Brickbats
In London, England, the Ealing Council is spending $285,000 a year for plainclothes police officers to hunt down people who put their trash out too early.
Starting July 1, anyone wishing to buy beer in a Tennessee convenience store or supermarket has to show photo ID. In an effort to stamp out underage drinking, lawmakers have required that everyone—no matter how gray, bald, or wrinkled—must prove they are over 21. They say it will get clerks into the habit of routinely asking for ID.
One afternoon in Tangerang, an Indonesian state that has adopted Islamic law, a woman named Lilis was waiting for a taxi on her way home from work. That was enough for the Islamic police to stop her. When they couldn't reach her husband, they charged her with prostitution.
Evan Herzoff videotaped some Denver police officers as they were arresting someone else. A cop asked for Herzoff's ID. He produced his ID and asked Officer Jeffrey Morgan for his business card. "Let's take you to jail instead," Morgan responded. Police handcuffed Herzoff and took him to a cell, where he spent the night. A charge of trespass against Herzoff was later dismissed, and the city paid him $8,500 to settle a lawsuit.
Officials from Malaysia's Islamic Religious Department raided the home of truck driver Magendran Sababathy and seized his wife Najeera Farvinli Mohamed Jalali. Magendran is a Hindu and his wife a Muslim. They were married in a Hindu ceremony. But under Malaysia's Islamic law, anyone who marries a Muslim must convert to Islam and no Muslim may convert to another religion. Islamic authorities declared the marriage invalid and took the woman to a "rehabilitation center" to strengthen her faith.

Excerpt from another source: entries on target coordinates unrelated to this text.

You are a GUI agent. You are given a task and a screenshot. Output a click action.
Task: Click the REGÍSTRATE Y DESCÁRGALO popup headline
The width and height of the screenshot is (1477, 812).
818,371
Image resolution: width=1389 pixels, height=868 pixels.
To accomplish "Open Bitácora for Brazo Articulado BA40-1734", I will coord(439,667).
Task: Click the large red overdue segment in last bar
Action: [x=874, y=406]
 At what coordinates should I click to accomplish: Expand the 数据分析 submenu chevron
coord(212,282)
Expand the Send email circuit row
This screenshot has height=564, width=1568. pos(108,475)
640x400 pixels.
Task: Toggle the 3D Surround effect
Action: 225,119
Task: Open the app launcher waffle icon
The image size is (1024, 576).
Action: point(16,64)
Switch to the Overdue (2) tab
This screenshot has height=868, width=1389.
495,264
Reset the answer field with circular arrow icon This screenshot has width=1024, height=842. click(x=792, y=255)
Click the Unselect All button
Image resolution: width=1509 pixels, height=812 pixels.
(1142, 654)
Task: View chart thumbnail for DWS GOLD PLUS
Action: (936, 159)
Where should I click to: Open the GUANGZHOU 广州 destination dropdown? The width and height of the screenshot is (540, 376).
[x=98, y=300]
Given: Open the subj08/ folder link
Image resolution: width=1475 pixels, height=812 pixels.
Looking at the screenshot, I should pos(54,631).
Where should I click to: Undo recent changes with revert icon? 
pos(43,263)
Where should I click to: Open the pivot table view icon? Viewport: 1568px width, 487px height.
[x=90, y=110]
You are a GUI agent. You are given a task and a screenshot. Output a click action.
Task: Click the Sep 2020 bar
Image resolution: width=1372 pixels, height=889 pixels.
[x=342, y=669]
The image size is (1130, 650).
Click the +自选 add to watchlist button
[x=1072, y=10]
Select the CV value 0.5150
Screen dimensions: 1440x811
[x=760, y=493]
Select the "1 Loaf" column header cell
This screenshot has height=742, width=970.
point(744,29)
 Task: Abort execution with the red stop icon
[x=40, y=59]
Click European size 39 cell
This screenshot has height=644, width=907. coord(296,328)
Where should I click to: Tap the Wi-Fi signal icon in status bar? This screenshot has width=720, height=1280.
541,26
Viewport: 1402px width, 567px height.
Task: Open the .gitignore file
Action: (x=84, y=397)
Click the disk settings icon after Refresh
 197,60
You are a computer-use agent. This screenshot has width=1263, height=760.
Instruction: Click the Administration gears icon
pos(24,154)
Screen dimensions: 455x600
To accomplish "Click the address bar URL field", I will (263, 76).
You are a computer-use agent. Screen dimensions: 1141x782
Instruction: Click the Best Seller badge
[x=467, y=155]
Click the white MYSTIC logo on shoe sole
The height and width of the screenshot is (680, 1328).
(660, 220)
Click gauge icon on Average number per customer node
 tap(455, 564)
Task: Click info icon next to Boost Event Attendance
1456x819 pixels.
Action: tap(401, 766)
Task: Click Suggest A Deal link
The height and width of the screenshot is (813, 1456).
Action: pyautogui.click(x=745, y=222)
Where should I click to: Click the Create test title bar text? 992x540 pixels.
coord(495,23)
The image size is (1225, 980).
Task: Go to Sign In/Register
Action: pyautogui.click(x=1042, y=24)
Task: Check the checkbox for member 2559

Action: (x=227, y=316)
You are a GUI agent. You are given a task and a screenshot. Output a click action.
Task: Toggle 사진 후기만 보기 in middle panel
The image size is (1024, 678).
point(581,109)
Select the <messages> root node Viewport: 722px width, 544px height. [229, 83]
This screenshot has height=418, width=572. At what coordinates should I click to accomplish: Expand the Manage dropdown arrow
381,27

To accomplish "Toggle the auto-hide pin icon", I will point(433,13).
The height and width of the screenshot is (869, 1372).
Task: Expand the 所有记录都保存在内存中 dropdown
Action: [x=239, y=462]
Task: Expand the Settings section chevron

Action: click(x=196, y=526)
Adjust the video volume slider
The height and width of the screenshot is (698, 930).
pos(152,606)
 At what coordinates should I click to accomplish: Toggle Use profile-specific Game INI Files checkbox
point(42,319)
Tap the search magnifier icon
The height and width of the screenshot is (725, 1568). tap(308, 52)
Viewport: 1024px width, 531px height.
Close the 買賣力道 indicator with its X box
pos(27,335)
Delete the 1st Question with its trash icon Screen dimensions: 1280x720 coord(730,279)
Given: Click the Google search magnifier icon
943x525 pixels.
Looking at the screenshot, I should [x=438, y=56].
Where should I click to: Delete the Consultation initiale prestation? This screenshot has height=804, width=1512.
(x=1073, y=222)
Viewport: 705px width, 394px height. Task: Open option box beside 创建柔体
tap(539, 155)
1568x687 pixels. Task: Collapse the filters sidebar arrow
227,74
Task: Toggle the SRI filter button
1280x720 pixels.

U.S. Navy veteran David Miller has been hospitalized three times in the last two years for kidney stones in Iowa City's Veterans Medical Center. Miller, an Orthodox Jew, says the hospital would not serve him kosher food and refused to contact a rabbi who could bring him food he could eat. But that doesn't mean they neglected his religious views entirely: He says that hospital staff and chaplains repeatedly proselytized him in an attempt to get him to convert to Christianity. Some of these attempts, he reports, occurred while he was experiencing severe chest pain and was hooked up to a heart monitor.
Mamand Mamandy was visiting family in Iran when a police car happened to drive by a barbeque they were holding. The cops spotted Mamandy drinking beer, arrested him, and took him to a police station, where he received 130 lashes.
When staff at a Hasland, England, post office heard a noise from a package they were handling, they called the police. The police, in turn, closed off the area for an hour and a half while they blew up the parcel. The package turned out to contain chocolate and a vibrator.